Ele ficou de um lado pro outro. Depois de distanciou, e ficou me olhando.
— Você já pensou no vestido das madrinhas? — Adam perguntou.
— Azul bebê, algo com a mesma delicadeza do meu vestido. — falei.
— É, ela pensou nos vestidos das madrinhas. — Gabi disse rindo.
— É, eu pensei. — falei rindo.
— Calda? — Adam perguntou.
— Não muito longa, tá mais pra uma extensão do vestido. — falei.
— Ótimo. — Adam disse e pegou sua caderneta.
Ele começou a rabiscar algumas coisas, e depois me mostrou como imaginou o vestido, e colocou do lado do meu corpo pra eu poder ver o desenho e analisar e comparar com o que ele já havia desmaiado no meu corpo.
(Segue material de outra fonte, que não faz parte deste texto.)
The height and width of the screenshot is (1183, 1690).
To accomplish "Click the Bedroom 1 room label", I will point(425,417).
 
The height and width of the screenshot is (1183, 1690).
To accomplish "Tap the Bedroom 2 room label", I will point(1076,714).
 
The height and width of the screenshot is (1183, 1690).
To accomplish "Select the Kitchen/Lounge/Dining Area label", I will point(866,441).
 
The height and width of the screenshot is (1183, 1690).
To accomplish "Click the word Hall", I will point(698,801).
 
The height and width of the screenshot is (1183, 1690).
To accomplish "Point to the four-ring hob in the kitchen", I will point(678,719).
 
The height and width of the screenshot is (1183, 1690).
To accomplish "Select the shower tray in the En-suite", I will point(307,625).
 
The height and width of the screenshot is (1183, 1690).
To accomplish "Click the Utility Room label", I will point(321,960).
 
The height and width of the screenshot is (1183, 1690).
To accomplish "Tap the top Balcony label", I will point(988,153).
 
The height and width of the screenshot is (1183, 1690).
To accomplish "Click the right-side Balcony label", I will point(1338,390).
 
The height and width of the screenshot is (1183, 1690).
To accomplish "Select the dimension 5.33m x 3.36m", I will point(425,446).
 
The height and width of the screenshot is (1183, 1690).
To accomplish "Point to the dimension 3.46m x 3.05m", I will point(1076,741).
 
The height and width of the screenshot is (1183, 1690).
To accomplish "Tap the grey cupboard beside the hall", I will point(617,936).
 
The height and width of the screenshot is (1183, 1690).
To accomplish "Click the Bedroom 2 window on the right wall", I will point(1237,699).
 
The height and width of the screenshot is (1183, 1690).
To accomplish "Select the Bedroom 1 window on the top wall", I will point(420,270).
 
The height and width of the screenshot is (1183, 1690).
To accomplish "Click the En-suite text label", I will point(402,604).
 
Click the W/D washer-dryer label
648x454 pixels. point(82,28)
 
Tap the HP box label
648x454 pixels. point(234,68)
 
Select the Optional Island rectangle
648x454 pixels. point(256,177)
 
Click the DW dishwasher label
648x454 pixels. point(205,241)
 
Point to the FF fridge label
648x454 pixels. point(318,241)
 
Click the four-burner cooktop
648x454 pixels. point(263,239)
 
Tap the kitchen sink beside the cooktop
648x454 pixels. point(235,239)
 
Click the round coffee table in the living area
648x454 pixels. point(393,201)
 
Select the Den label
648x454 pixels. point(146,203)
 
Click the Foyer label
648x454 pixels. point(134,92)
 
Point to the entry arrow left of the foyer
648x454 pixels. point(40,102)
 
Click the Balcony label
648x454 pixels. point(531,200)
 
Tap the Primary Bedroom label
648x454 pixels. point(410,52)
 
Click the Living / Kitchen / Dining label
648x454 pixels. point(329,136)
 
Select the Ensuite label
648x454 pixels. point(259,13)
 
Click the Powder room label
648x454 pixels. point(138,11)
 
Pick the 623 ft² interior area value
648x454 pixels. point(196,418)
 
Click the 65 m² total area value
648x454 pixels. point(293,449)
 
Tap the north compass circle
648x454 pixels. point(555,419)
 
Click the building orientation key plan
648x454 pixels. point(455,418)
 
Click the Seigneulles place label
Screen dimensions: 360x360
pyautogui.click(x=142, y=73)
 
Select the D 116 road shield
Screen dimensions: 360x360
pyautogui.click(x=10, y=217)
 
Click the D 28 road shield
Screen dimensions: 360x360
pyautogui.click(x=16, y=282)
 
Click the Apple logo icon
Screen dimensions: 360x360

— Eu gostei dessa ideia, o que você acha sobre véu? — perguntei sorrindo.
— Eu adoro véu, ainda mais se for um bordado. — Adam disse sorrindo.
— E o vestido da mãe da noiva, a noiva também pensou? — minha mãe perguntou rindo.
— Acho que ela pensou em tudo, deve ter uma pasta no pinterest com todas as ideias possíveis. — Maya disse rindo.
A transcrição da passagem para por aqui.